— Start of Document extract —
Generally speaking, Young’s modulus (\( E \)) and Poisson’s ratio (\( \upsilon \)) are the most commonly used parameters to characterize the brittleness of rock. Greiser and Bray (2007) propose the shale brittleness index expression based on Young’s modulus (\( E \)) and Poisson’s ratio (\( \upsilon \)), which can be expressed as

$$ E = \frac{\mu (3\lambda + 2\mu )}{(\lambda + \mu )} = \rho V_{\text{S}}^{2} \frac{{3V_{\text{P}}^{2} - 4V_{\text{S}}^{2} }}{{V_{\text{P}}^{2} - V_{\text{S}}^{2} }} $$
(10)
$$ \upsilon { = }\frac{\lambda }{2(\lambda + 2\mu )} = \frac{{V_{\text{P}}^{2} - 2V_{\text{S}}^{2} }}{{2V_{\text{P}}^{2} - 2V_{\text{S}}^{2} }} $$
(11)
$$ E_{\text{brittleness}} = \frac{{E - E_{\rm {min} } }}{{E_{\rm {max} } - E_{\rm {min} } }} $$
(12)
$$ \upsilon_{\text{brittleness}} = \frac{{\upsilon - \upsilon_{\rm {max} } }}{{\upsilon_{\rm {min} } - \upsilon_{\rm {max} } }} $$
(13)
$$ BI = \frac{{E_{\text{brittleness}} + \upsilon_{\text{brittleness}} }}{2} $$
(14)

where \( V_{\text{P}} \), \( V_{\text{S}} \), and \( \rho \) represent the P- and S-wave velocities, and density, respectively; \( E_{\hbox{max} } \) and \( E_{ \hbox{min} } \) represent the maximum and minimum of Young’s modulus (\( E \)) of rocks; \( \upsilon_{\hbox{max} } \) and \( \upsilon_{\hbox{min} } \) represent the maximum and minimum of Poisson’s ratio (\( \upsilon \)) of rocks; \( BI \) represents the brittleness index of rocks, which is the average of the sum of \( E_{\text{brittleness}} \) and \( \upsilon_{\text{brittleness}} \).
— End of Document extract —
Given request
Answer these questions about the rock brittleness passage above:
1. Which two parameters are most commonly used to characterize the brittleness of rock?
2. Who proposed the shale brittleness index expression, and in what year?
3. What does BI represent, and how is it obtained?
— Start of Stored data —
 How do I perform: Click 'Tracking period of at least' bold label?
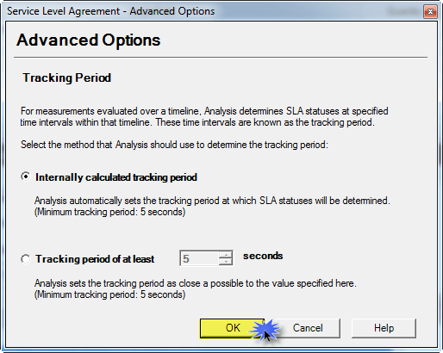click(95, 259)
— End of Stored data —
— Start of Stored data —
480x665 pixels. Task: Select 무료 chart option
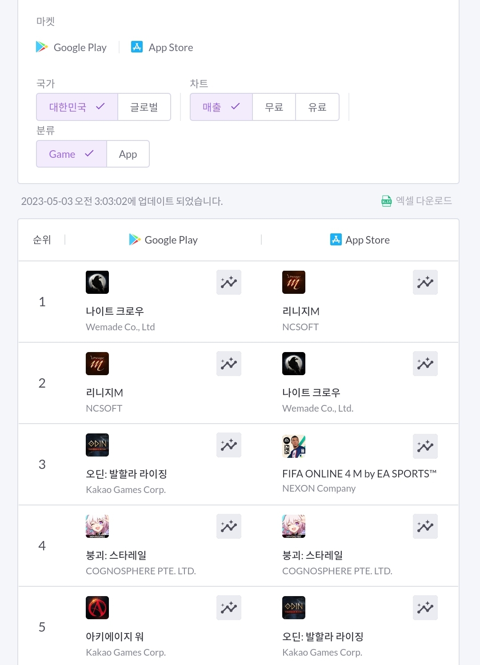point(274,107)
— End of Stored data —
Solution to the exercise
1. Young's modulus (E) and Poisson's ratio (υ).
2. Greiser and Bray, in 2007.
3. BI represents the brittleness index of rocks. It is the average of the sum of E_brittleness and υ_brittleness.